__What the exercise asks__. Please count the lines in this listing that include the string "magnifier", and give only the number.

__Supplied material__.
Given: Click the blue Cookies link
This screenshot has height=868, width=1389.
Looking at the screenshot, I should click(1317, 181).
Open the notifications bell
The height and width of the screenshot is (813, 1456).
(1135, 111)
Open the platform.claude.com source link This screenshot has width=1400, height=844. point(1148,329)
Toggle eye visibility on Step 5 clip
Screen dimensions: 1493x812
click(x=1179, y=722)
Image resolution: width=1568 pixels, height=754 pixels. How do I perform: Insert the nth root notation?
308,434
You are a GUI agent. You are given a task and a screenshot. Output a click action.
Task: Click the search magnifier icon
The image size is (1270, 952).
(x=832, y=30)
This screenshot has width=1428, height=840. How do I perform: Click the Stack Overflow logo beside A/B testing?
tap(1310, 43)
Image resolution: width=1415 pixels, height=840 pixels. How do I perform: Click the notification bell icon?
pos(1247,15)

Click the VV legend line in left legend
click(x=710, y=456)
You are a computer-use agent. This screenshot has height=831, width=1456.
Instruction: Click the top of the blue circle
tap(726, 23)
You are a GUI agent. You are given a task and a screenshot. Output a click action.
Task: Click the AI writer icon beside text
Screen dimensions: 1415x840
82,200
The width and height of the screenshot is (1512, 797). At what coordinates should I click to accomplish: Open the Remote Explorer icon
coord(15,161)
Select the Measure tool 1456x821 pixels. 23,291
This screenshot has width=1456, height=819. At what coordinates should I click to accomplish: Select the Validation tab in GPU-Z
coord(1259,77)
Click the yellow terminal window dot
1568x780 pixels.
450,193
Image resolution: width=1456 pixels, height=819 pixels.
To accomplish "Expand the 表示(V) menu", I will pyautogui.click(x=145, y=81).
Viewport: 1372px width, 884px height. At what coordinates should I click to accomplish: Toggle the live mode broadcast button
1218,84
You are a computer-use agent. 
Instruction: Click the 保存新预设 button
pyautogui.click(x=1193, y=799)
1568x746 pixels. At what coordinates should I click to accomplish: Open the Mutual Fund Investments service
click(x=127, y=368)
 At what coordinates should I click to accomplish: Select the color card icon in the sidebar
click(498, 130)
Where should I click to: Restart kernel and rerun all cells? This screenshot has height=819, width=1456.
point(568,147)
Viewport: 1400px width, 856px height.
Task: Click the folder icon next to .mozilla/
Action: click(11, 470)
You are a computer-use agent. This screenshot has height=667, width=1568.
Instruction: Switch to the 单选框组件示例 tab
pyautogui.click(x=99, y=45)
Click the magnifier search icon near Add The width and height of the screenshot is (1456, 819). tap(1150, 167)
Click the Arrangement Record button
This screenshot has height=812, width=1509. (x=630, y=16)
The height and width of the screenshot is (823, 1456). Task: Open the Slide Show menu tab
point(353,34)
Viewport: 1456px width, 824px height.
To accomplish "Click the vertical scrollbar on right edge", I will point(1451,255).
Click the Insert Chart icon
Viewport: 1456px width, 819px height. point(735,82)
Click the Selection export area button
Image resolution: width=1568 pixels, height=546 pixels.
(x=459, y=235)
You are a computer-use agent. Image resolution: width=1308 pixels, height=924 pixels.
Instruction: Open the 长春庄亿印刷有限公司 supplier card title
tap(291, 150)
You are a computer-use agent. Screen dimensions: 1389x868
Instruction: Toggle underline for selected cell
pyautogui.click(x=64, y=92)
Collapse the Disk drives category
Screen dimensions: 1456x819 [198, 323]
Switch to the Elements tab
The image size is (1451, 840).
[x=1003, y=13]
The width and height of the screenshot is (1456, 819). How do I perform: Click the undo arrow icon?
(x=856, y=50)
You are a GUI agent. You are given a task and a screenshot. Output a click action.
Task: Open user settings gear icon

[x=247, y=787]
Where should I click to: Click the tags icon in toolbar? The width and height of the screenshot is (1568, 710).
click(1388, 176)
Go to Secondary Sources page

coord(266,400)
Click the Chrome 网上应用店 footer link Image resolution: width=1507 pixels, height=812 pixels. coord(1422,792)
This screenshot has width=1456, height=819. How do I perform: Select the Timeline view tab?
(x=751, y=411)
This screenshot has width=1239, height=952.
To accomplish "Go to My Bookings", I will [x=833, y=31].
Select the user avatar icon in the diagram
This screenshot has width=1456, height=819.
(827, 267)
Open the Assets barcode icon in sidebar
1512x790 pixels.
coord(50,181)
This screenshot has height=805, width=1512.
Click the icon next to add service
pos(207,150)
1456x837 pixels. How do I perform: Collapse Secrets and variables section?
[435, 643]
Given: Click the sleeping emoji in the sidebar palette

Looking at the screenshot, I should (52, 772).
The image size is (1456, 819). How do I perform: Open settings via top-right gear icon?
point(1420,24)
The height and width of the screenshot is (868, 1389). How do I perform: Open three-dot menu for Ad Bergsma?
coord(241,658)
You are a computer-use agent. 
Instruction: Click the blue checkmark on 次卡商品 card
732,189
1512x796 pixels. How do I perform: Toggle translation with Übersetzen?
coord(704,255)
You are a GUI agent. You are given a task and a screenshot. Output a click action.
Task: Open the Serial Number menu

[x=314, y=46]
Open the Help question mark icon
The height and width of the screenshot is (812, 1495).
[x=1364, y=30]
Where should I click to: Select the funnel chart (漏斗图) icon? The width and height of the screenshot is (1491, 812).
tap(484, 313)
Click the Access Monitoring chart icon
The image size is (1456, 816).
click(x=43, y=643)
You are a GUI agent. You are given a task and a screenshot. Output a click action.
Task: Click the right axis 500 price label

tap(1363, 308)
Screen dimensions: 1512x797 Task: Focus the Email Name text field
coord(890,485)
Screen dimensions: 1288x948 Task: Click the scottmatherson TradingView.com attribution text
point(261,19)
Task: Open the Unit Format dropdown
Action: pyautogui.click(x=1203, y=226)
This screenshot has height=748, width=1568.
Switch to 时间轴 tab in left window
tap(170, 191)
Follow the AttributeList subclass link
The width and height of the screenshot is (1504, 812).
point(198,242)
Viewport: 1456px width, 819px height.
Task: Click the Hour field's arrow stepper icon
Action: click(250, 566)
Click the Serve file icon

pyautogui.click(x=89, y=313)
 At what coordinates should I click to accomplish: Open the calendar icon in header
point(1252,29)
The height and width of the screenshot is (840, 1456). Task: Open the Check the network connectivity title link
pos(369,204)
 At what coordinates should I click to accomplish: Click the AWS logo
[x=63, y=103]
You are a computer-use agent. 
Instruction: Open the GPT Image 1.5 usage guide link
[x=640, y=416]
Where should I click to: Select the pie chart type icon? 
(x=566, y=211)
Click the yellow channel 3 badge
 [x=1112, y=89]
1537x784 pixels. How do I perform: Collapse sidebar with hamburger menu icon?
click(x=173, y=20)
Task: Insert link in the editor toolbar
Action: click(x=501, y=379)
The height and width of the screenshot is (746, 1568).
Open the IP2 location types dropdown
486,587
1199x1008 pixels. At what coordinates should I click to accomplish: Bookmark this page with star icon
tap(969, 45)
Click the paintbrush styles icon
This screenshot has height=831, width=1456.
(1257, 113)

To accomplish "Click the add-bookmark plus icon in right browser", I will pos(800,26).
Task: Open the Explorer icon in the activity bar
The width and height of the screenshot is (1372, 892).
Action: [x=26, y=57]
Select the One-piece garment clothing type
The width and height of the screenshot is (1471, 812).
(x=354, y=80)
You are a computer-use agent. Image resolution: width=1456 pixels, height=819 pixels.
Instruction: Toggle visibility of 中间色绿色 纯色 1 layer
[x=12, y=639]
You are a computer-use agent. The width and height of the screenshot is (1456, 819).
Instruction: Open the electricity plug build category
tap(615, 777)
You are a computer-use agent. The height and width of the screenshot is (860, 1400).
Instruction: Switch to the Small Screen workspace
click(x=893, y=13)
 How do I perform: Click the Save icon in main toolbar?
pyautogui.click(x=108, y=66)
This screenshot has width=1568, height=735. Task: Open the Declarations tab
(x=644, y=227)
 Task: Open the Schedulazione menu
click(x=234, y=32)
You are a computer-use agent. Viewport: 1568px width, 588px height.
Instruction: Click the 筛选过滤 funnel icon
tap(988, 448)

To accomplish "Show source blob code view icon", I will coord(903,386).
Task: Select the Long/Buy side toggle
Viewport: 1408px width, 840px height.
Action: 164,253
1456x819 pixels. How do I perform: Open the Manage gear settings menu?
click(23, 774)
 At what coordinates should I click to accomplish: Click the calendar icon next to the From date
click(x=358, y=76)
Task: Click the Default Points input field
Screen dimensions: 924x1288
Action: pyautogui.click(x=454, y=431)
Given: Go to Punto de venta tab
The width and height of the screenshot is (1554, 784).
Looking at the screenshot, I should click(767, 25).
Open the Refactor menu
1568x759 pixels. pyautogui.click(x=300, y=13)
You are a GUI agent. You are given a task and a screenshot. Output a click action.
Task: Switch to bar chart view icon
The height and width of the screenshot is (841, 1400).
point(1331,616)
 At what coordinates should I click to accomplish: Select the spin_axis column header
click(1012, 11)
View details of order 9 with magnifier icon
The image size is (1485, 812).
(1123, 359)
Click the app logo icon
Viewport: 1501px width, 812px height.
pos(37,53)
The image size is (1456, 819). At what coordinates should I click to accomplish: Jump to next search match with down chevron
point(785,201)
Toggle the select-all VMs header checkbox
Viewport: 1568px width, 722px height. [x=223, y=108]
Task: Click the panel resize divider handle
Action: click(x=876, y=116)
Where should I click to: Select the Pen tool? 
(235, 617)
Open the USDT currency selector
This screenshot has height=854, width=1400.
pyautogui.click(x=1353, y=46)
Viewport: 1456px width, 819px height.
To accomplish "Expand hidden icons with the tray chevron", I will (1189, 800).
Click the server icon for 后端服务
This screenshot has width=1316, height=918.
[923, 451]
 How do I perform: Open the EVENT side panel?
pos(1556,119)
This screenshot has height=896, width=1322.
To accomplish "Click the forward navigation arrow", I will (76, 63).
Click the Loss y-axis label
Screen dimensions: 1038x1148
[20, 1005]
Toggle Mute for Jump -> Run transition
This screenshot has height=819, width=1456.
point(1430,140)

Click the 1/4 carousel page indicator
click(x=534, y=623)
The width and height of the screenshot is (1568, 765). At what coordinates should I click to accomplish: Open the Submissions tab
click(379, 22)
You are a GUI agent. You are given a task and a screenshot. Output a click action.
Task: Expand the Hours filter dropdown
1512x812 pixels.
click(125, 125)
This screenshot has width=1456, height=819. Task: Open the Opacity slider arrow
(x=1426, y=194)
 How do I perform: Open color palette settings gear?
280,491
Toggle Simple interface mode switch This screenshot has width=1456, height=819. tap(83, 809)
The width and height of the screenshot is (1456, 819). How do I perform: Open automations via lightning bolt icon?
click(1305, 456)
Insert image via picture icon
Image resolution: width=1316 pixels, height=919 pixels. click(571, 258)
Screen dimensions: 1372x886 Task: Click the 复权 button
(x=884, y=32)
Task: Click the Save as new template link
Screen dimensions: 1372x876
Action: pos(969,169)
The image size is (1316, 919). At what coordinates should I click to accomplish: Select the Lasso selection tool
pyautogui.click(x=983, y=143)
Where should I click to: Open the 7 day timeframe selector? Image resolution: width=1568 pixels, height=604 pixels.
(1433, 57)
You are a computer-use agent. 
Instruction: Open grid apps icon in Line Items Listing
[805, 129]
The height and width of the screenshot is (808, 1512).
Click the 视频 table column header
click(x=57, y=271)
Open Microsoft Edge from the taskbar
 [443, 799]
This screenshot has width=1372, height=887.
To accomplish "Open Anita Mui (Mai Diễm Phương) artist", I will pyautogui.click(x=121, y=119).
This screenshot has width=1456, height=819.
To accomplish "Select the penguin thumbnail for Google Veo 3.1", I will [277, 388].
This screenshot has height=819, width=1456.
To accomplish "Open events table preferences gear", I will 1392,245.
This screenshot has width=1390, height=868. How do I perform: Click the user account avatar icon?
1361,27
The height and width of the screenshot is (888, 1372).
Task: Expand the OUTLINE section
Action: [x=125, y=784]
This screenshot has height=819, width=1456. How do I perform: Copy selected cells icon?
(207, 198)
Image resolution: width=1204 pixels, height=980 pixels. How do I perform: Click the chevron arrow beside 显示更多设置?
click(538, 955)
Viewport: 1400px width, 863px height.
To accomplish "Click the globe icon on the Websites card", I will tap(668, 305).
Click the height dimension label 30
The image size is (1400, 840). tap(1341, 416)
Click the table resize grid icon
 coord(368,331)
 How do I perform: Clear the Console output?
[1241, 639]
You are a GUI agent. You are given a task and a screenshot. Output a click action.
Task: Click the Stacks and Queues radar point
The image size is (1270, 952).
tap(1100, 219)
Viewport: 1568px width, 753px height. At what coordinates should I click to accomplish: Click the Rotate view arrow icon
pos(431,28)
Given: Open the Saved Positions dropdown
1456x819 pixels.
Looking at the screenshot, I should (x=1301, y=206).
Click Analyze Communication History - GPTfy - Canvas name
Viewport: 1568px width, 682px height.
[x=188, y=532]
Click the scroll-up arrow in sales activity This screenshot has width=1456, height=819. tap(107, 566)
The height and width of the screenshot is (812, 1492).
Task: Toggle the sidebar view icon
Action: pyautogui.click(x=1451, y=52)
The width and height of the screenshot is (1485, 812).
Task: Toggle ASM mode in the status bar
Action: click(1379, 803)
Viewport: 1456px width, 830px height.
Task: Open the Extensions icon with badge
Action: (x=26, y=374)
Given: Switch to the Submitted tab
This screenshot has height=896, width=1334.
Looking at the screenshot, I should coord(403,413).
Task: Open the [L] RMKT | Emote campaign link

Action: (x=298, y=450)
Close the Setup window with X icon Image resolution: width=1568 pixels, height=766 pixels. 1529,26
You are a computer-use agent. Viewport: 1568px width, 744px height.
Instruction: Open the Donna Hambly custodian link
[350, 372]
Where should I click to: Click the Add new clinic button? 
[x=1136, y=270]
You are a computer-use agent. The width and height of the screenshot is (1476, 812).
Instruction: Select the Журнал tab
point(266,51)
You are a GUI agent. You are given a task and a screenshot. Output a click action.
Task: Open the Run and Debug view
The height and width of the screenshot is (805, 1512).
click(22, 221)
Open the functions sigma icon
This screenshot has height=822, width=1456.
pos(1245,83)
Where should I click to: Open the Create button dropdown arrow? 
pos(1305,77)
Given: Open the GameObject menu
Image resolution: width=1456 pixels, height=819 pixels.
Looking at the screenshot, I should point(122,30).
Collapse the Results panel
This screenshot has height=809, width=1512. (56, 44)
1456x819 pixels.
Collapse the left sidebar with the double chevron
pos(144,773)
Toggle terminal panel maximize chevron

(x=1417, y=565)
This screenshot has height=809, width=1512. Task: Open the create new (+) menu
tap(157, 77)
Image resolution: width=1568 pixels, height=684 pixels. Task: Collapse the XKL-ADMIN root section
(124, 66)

__Solution to this exercise__. 3